**RECORDS FOR THIS EXERCISE**.

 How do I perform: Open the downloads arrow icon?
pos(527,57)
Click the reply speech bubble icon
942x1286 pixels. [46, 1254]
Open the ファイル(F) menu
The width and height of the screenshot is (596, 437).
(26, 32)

**WHAT IS NEEDED**.
Give every line of the listing again. Keep each one exact.

**EXPECTED ANSWER**.
 How do I perform: Open the downloads arrow icon?
pos(527,57)
Click the reply speech bubble icon
942x1286 pixels. [46, 1254]
Open the ファイル(F) menu
The width and height of the screenshot is (596, 437).
(26, 32)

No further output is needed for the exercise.